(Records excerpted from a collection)
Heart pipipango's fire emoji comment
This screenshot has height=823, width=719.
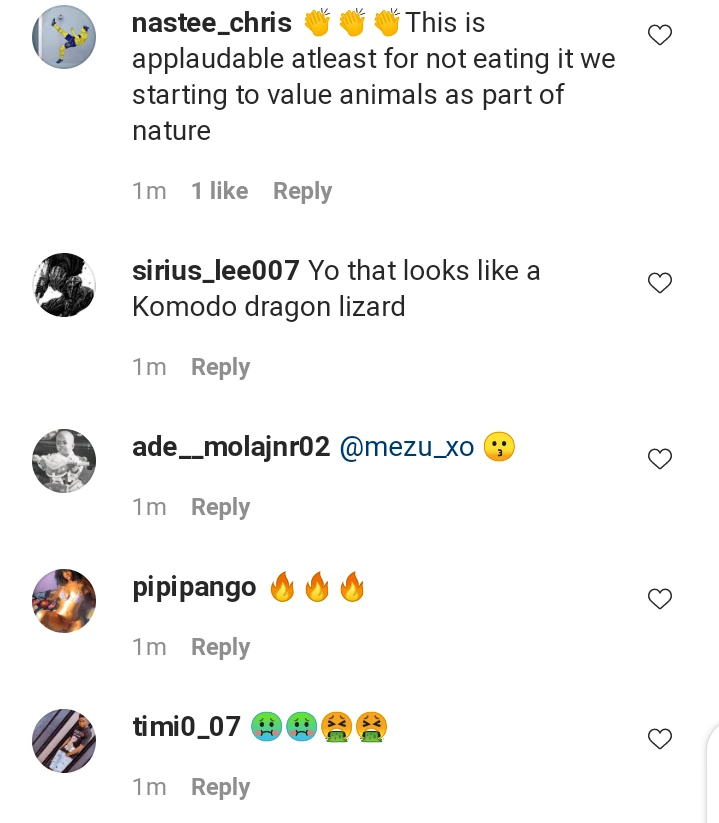pyautogui.click(x=659, y=600)
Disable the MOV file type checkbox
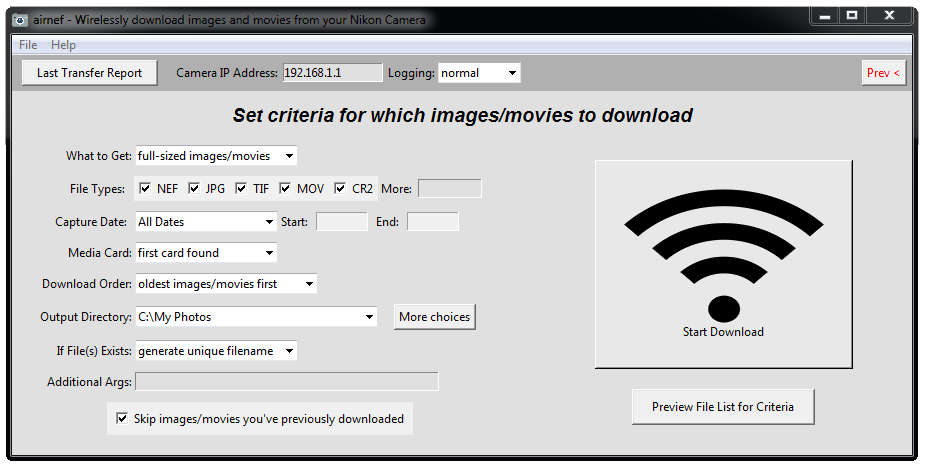Viewport: 926px width, 470px height. [x=285, y=188]
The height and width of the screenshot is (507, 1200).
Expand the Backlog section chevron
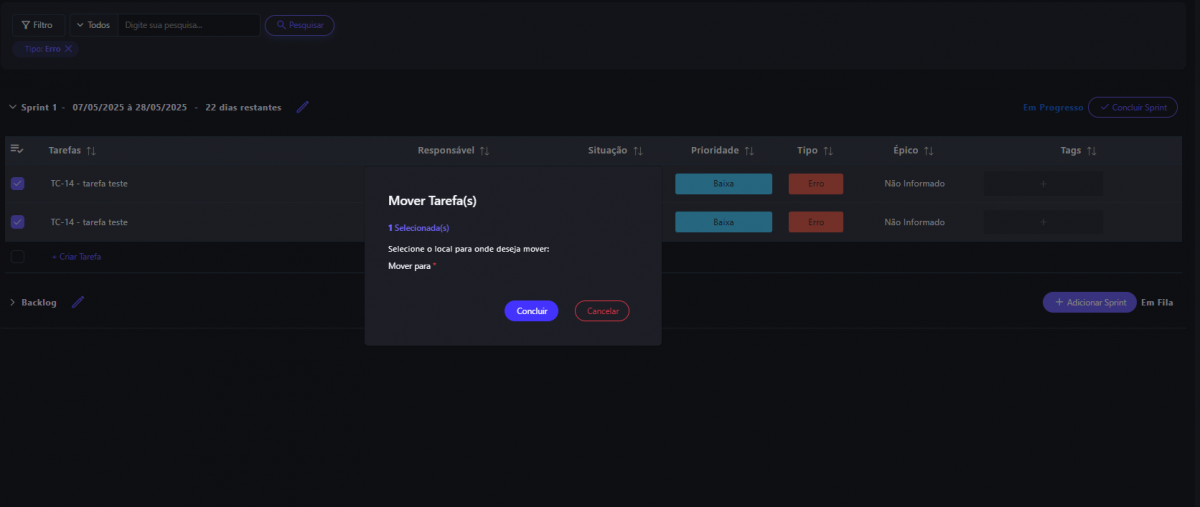[x=12, y=302]
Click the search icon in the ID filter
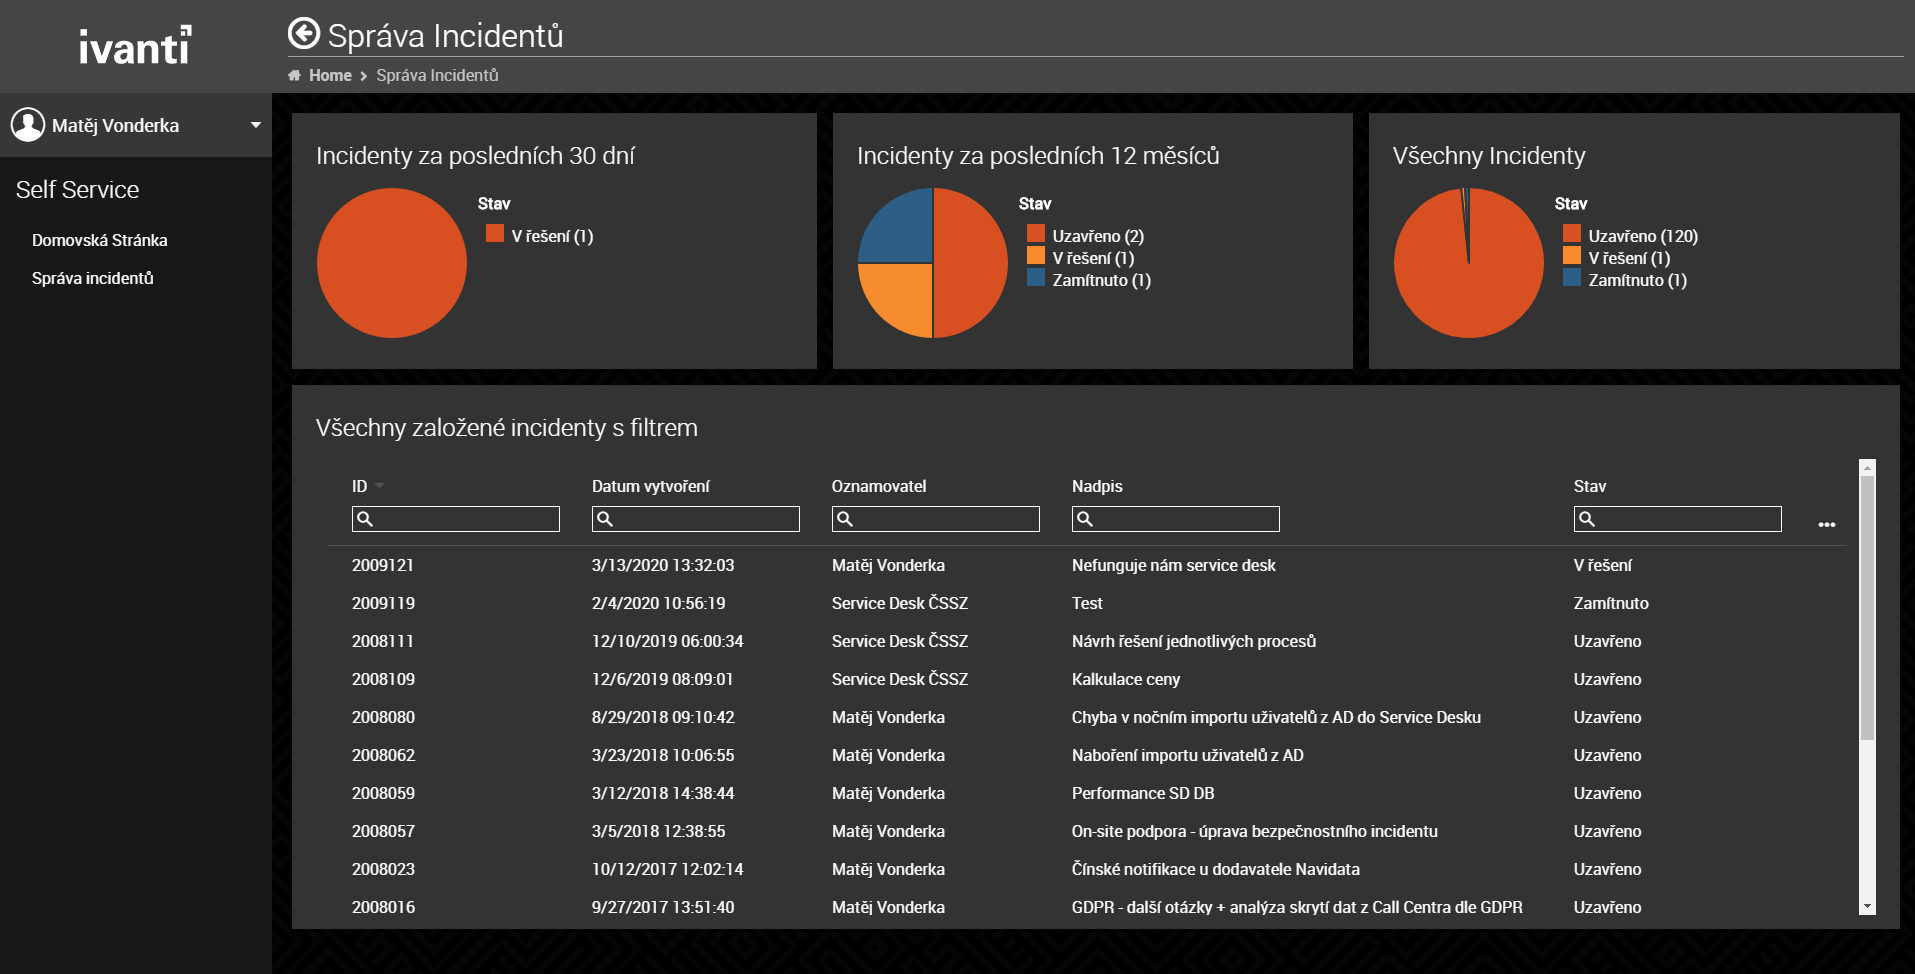The image size is (1915, 974). tap(365, 519)
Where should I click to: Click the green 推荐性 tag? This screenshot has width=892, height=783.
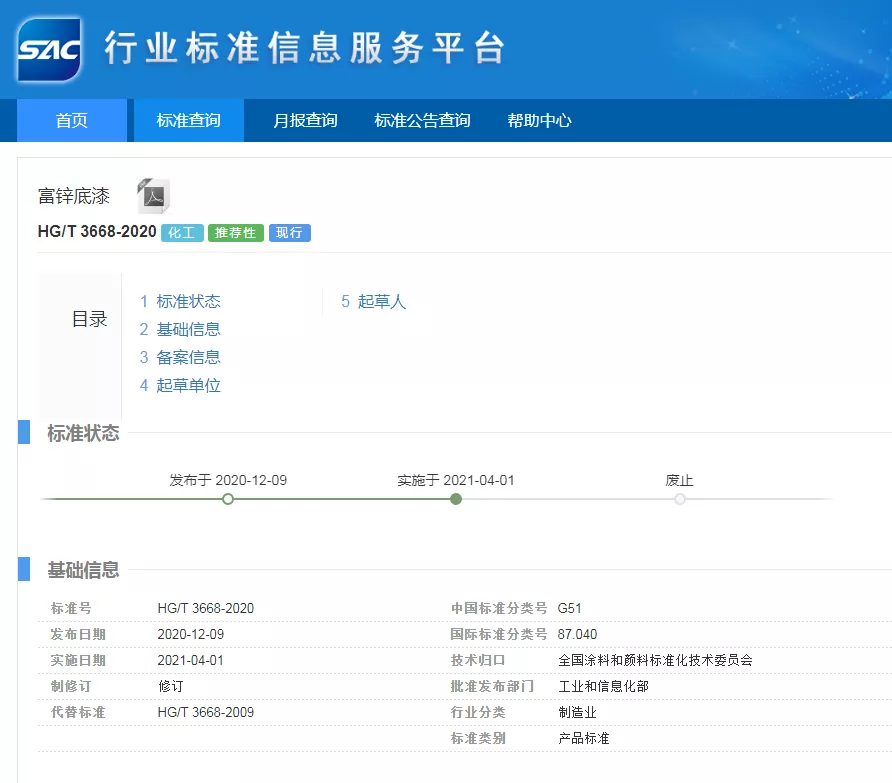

### [To do]
The answer must be an exact copy of the lines from the one containing "Disable the MOV file type checkbox" through the last line of the records, and nothing else. Pictures do not belong in it.

### [The completed task]
Disable the MOV file type checkbox
Viewport: 926px width, 470px height. [x=285, y=188]
The height and width of the screenshot is (507, 1200).
Expand the Backlog section chevron
[x=12, y=302]
Click the search icon in the ID filter
The image size is (1915, 974). tap(365, 519)
Where should I click to: Click the green 推荐性 tag? This screenshot has width=892, height=783.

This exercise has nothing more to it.